In: Statistics and Probability
The mayor of a city wants to see if pollution levels are reduced by closing the streets to the car traffic. This is measured by the rate of pollution every 60 minutes (8am 22pm: total of 15 mea- surements) in a day when traffic is open, and in a day of closure to traffic. Here the values of air pollution: With traffic: 214, 159, 169, 202, 103, 119, 200, 109, 132, 142, 194, 104, 219, 119, 234 Without traffic: 159, 135, 141, 101, 102, 168, 62, 167, 174, 159, 66, 118, 181, 171, 112 (a) Is this paired data or independent samples? (b) Construct the proper test to see if the pollution levels are reduced by closing the streets to the car traffic. Give the test statistic and the p-value. (c) Since the p-value depends on sample size, some people may wish to calculate an effect size which can be done dividing the absolute (positive) Standardize test statistic z by the square root of the number of pairs.
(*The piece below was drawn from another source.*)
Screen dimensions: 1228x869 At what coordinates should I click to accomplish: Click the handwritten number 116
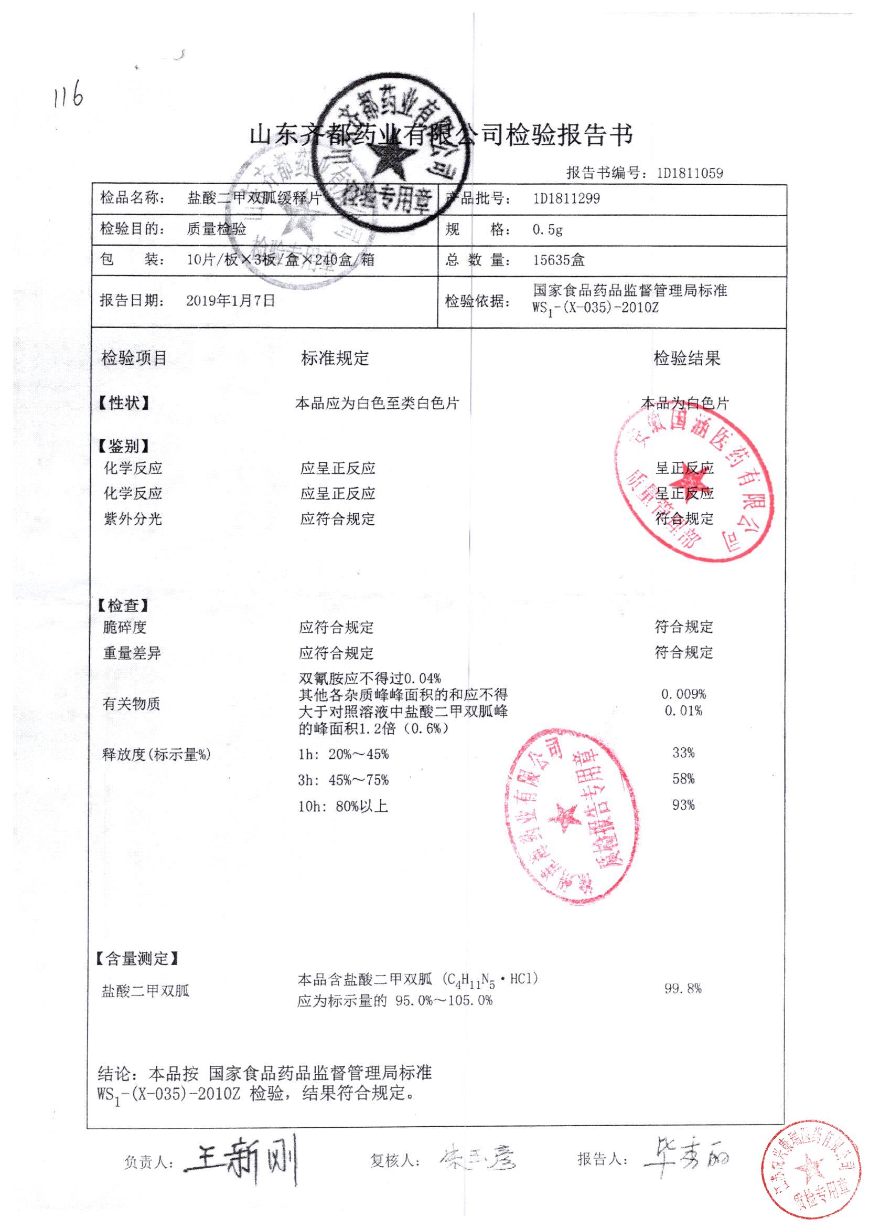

R does not give the standardize test statistic in its output but it can be calculated using the p-value from the output and the following formula: abs (qnorm (pvalue))/2. According to Cohen's classification of effect sizes which is 0.1 (small effect), 0.3 (moderate effect) and 0.5 and above (large effect). What is the effect size from this test? (d) Compute a 95% confidence interval for the difference between the true pollution levels.
Que.a
This is paired data. Because we measure pollution in the same city with different situations (treatment) namely with and without car traffic.
Que.b
We use paired sample t test to see if the pollution levels are reduced by closing the streets to the car traffic.
Hypothesis:
I used R software to solve this question.
R codes and output:
> traffic=c( 214, 159, 169, 202, 103, 119, 200, 109, 132,
142, 194, 104, 219, 119, 234)
> wo_traffic=c(159, 135, 141, 101, 102, 168, 62, 167, 174, 159,
66, 118, 181, 171, 112)
> t.test(traffic,wo_traffic,alternative='greater',paired=T)
Paired t-test
data: traffic and wo_traffic
t = 1.5128, df = 14, p-value = 0.07629
alternative hypothesis: true difference in means is greater than
0
95 percent confidence interval:
-4.413266 Inf
sample estimates:
mean of the differences
26.86667
Test statistic = t = 1.5128
p-value = 0.07629
Since p-value is greater than 0.05, we accept null hypothesis.
Que.c
> z=abs (qnorm (0.07629))/2
> effect=z/sqrt(length(traffic))
> effect
[1] 0.1846739
Effect size is 0.18, which is small effect.
Que.d
> t.test(traffic,wo_traffic,paired=T)
Paired t-test
data: traffic and wo_traffic
t = 1.5128, df = 14, p-value = 0.1526
alternative hypothesis: true difference in means is not equal to
0
95 percent confidence interval:
-11.22361 64.95694
sample estimates:
mean of the differences
26.86667
95 percent confidence interval for the difference between the true pollution levels is ( -11.22361 , 64.95694 )